** Opening Records provided block **

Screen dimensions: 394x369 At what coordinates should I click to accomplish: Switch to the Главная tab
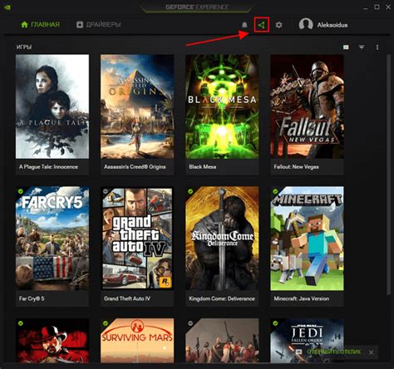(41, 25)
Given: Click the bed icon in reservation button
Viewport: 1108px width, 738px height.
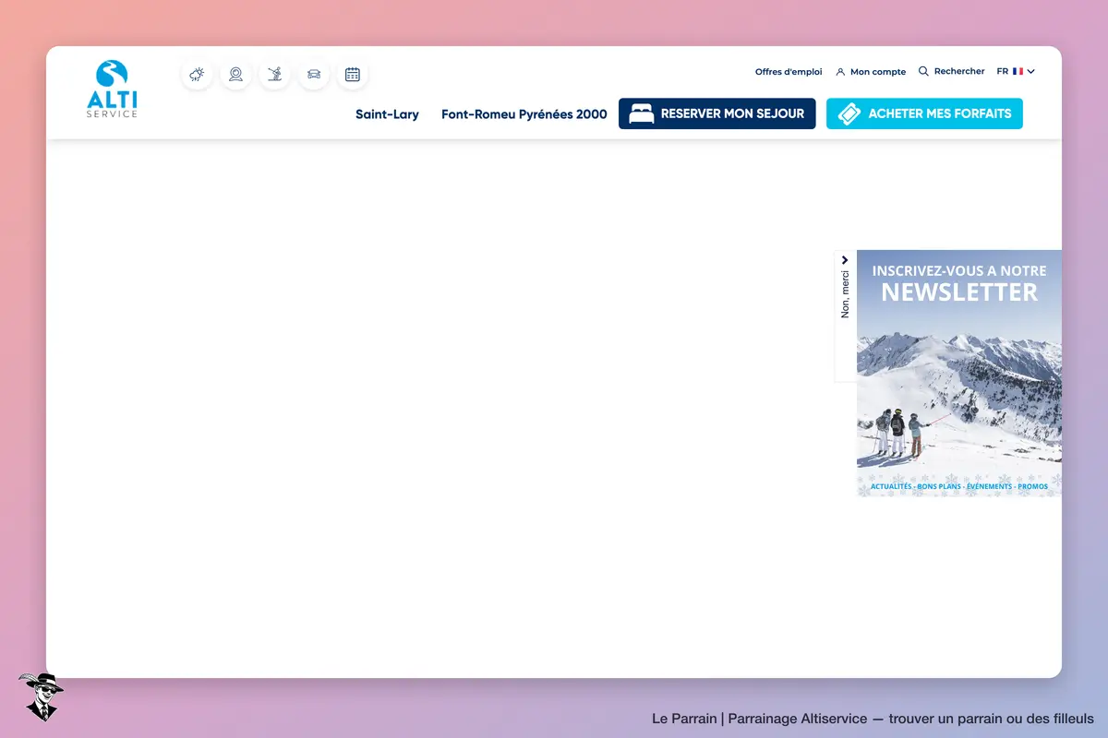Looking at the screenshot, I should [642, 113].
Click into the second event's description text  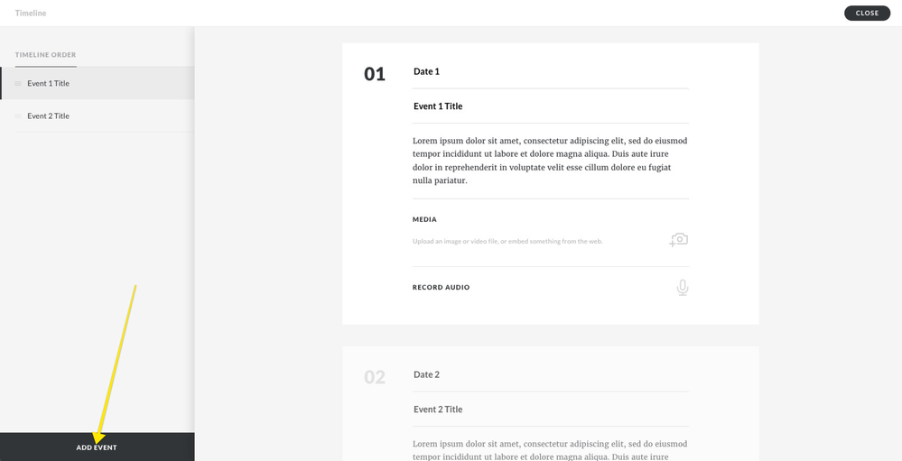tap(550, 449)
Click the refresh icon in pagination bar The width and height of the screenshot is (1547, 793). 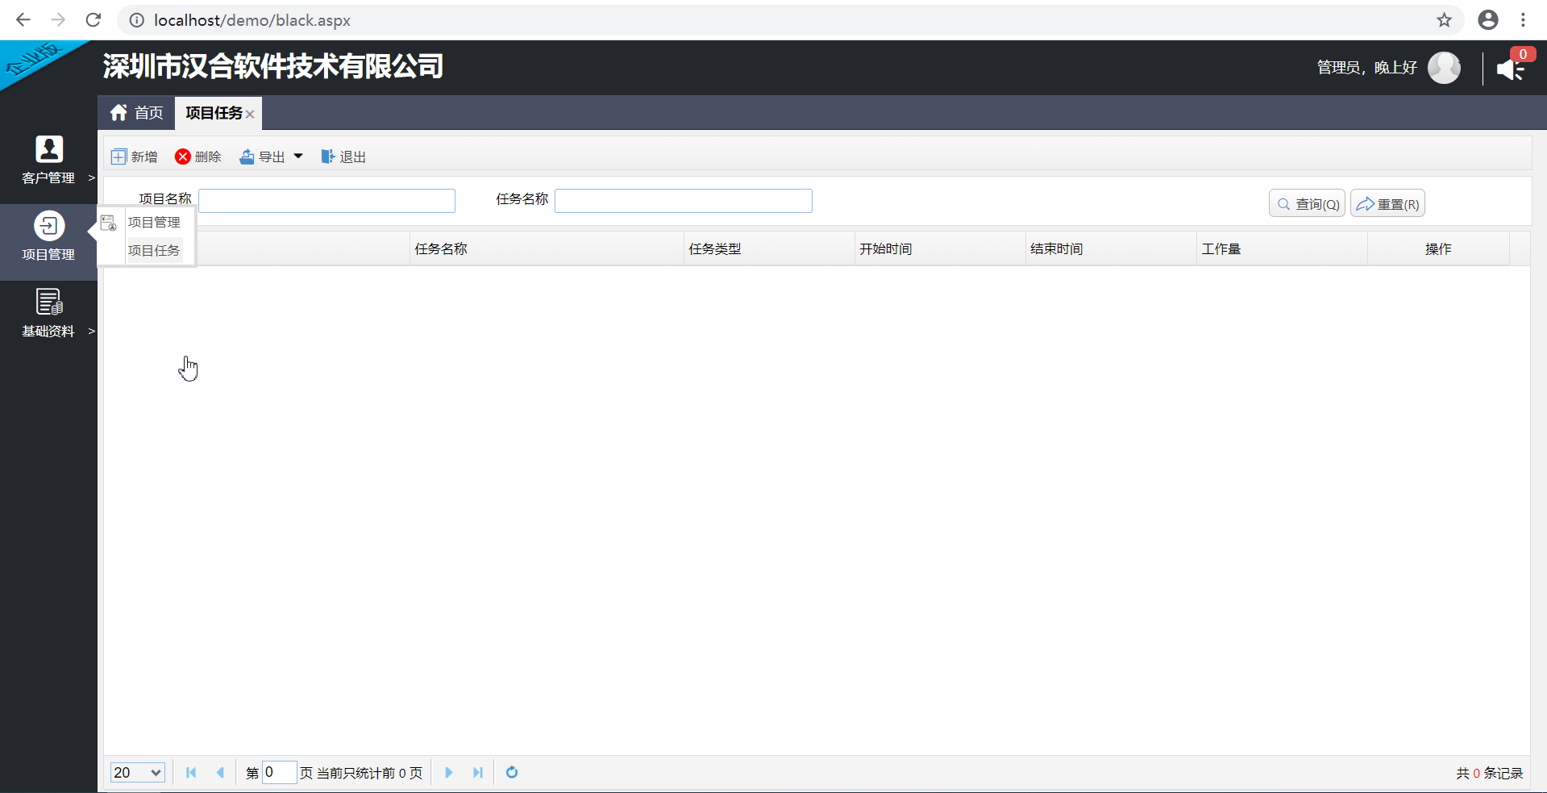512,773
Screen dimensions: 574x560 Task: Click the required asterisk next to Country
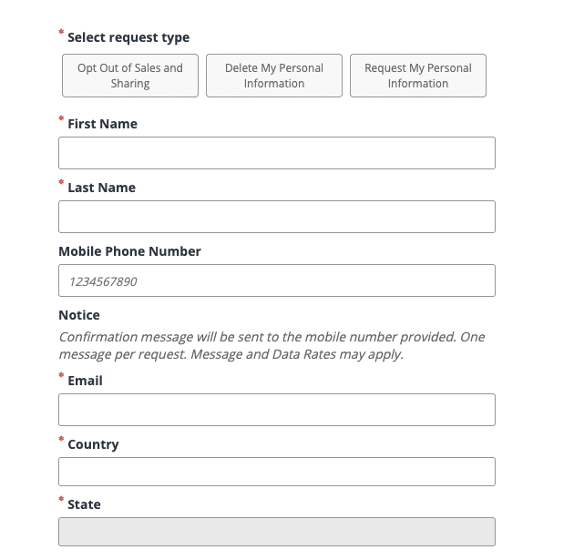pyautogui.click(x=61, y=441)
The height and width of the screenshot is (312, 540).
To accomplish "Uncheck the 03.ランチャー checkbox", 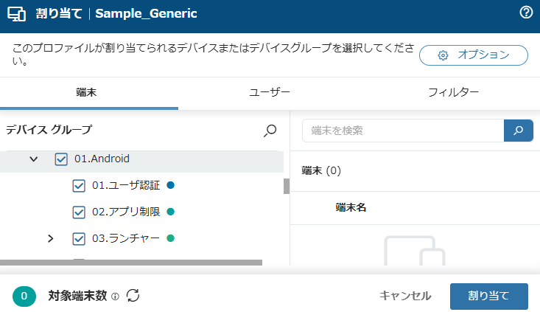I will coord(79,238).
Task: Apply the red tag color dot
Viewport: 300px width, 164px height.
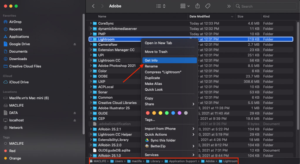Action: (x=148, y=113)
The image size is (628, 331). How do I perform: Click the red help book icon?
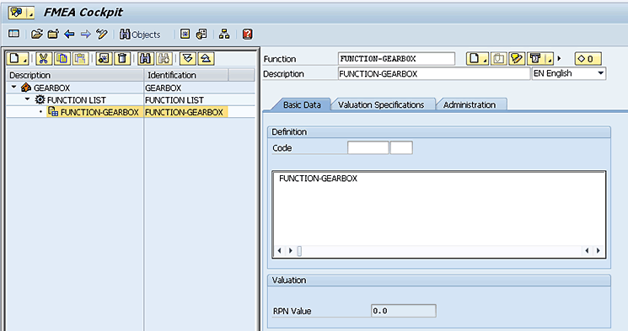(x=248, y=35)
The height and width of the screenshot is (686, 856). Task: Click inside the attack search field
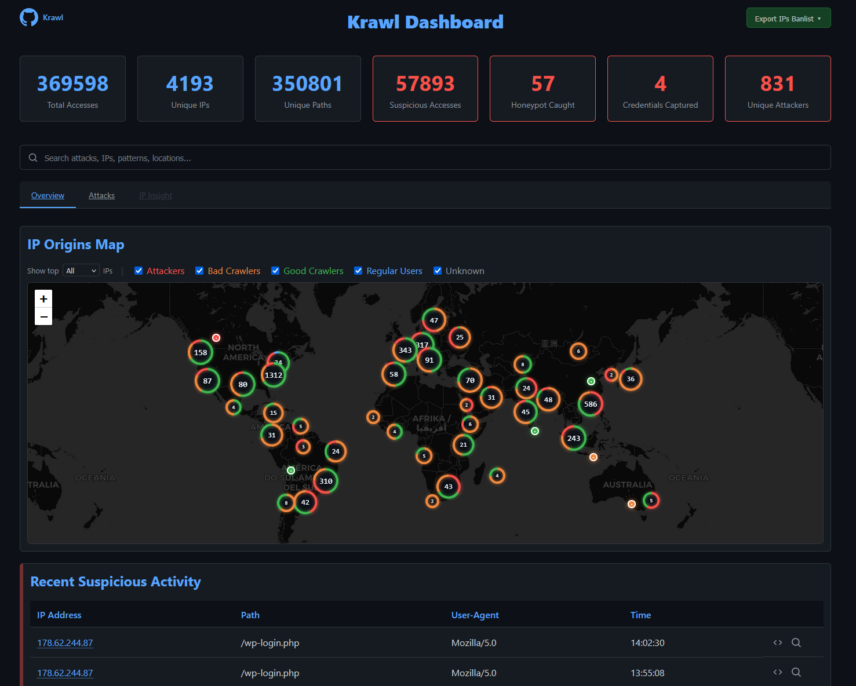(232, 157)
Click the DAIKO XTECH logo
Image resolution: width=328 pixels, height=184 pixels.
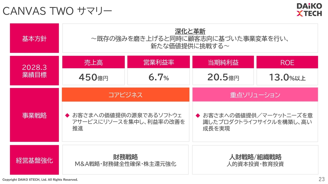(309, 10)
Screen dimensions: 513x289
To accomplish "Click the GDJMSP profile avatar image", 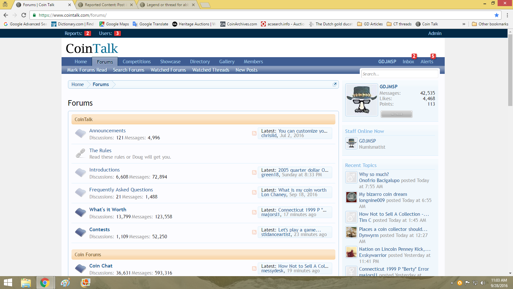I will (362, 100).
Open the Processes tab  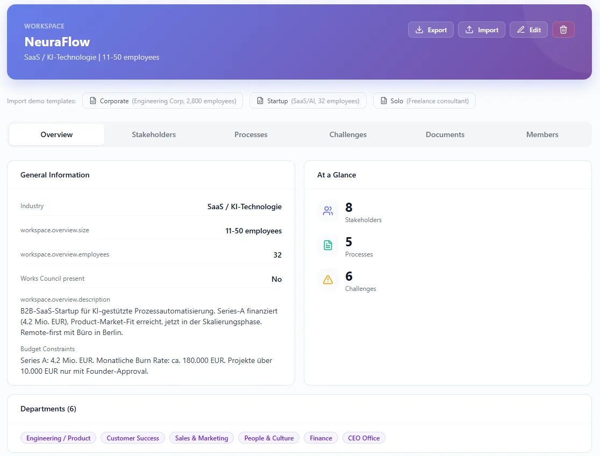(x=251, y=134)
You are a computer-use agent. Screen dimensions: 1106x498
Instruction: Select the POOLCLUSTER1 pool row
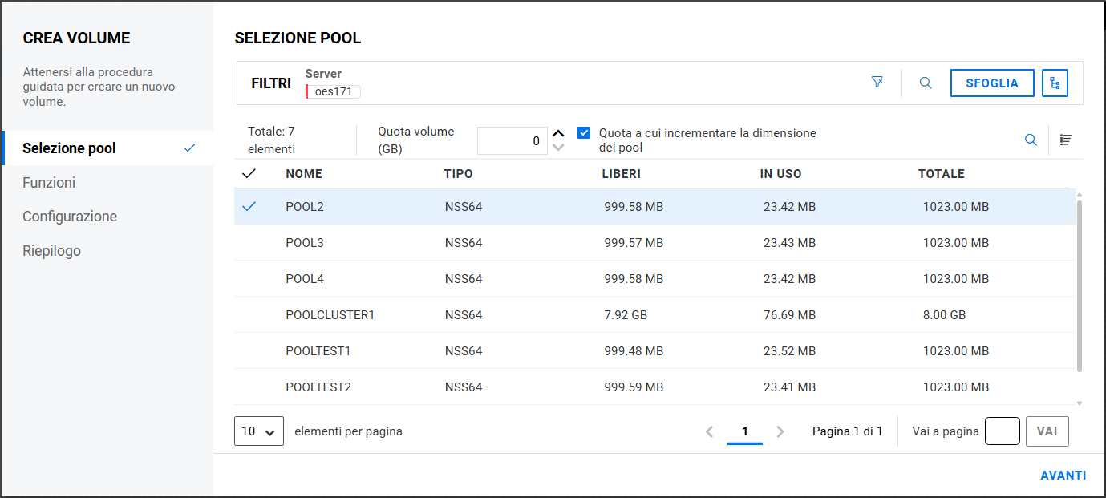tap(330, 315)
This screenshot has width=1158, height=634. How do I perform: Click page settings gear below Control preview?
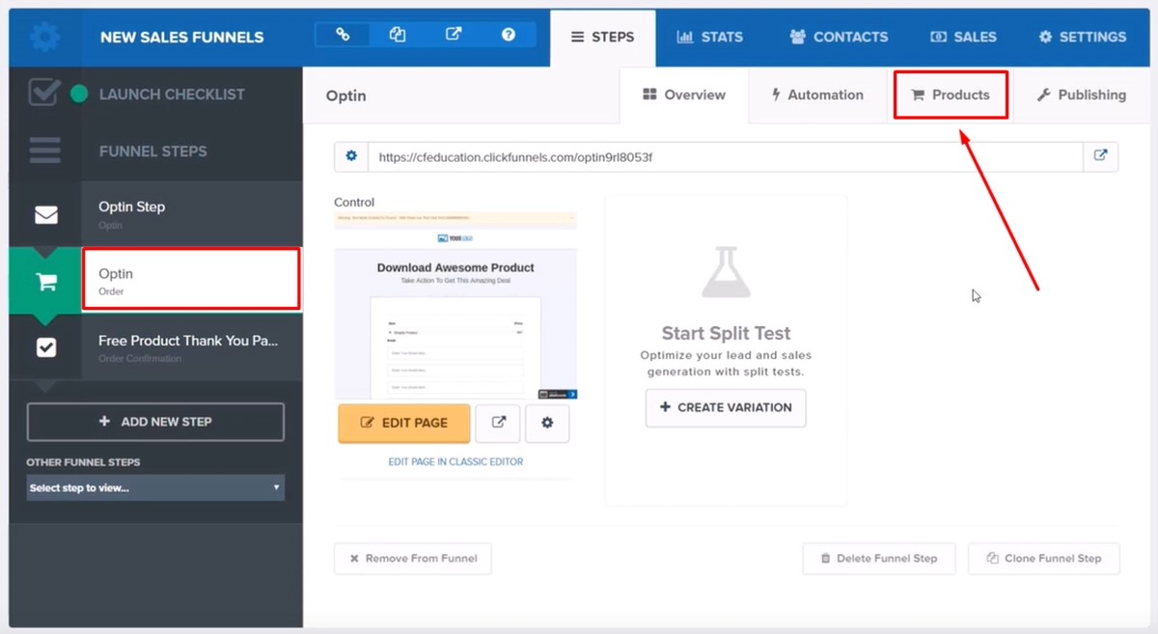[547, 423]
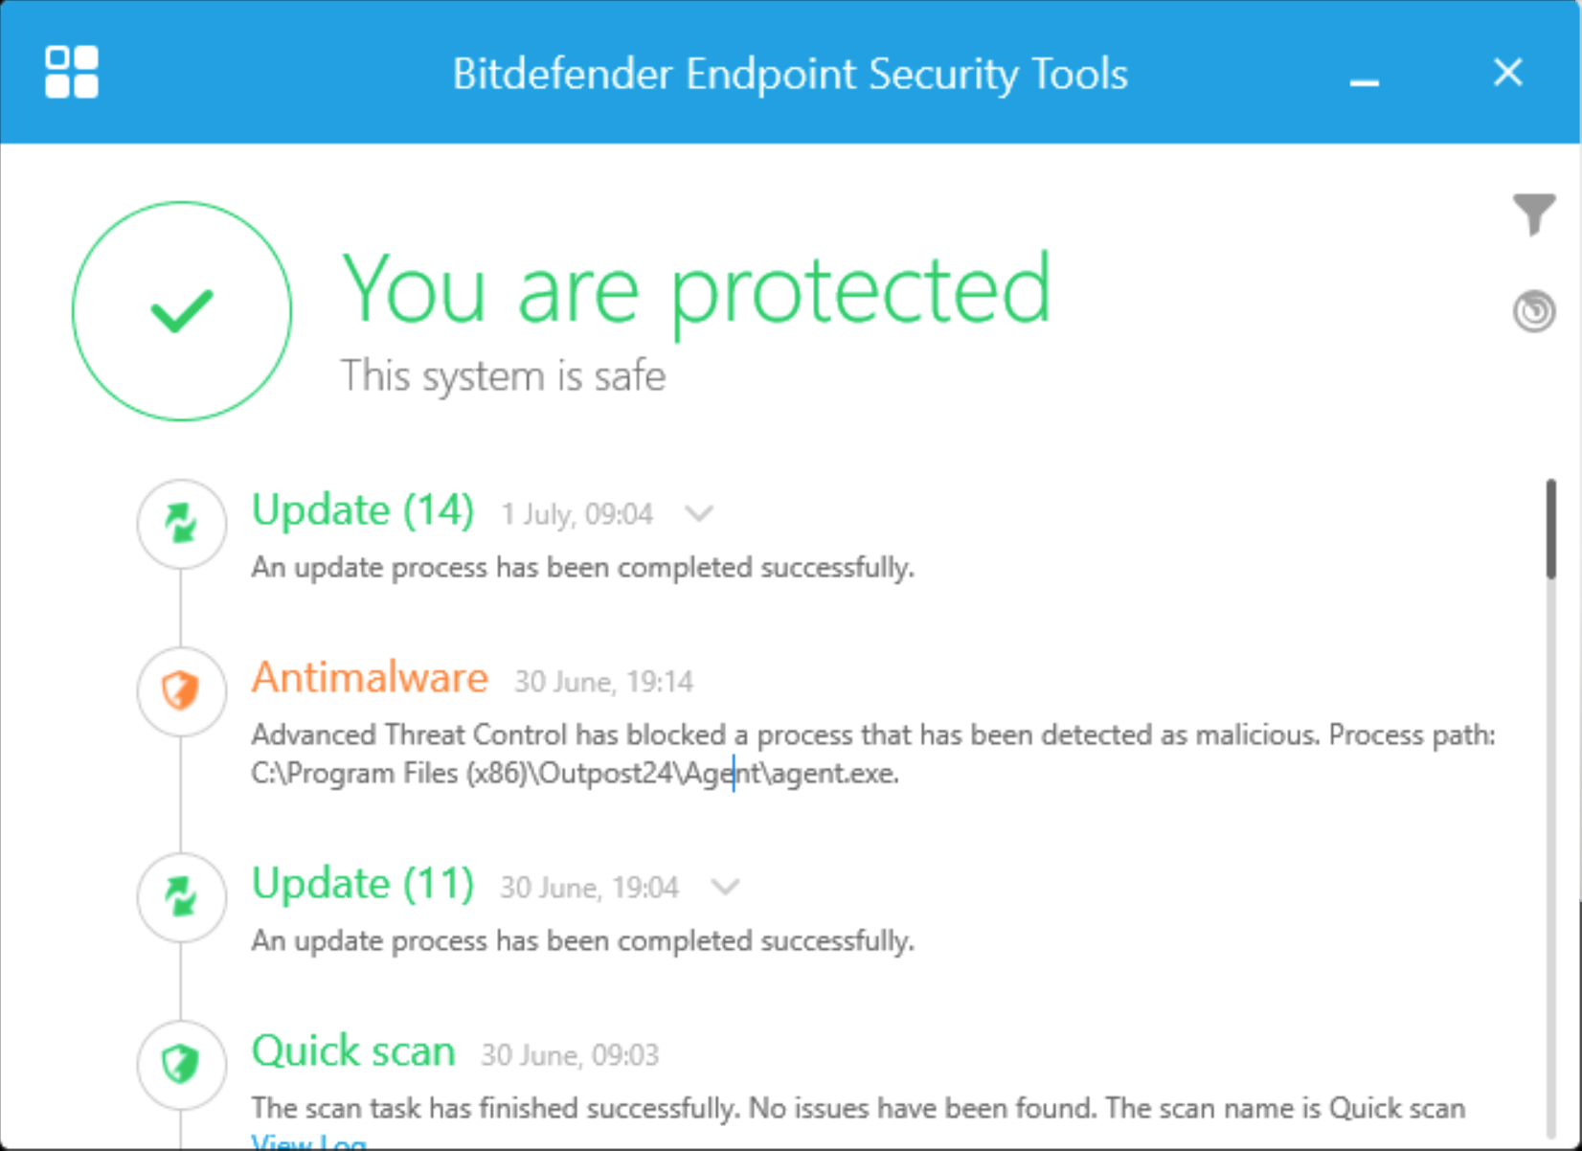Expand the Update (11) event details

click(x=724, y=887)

** Closing Records provided block **

## Brief
Nothing but the lines from the one with "The image size" up to and including the one with "Click the DAIKO XTECH logo" should be printed, exactly as they read above. Please keep the pictures out.

## Problem solution
The image size is (628, 331). How do I perform: Click the red help book icon?
(x=248, y=35)
The height and width of the screenshot is (686, 856). Task: Click inside the attack search field
(232, 157)
Click the DAIKO XTECH logo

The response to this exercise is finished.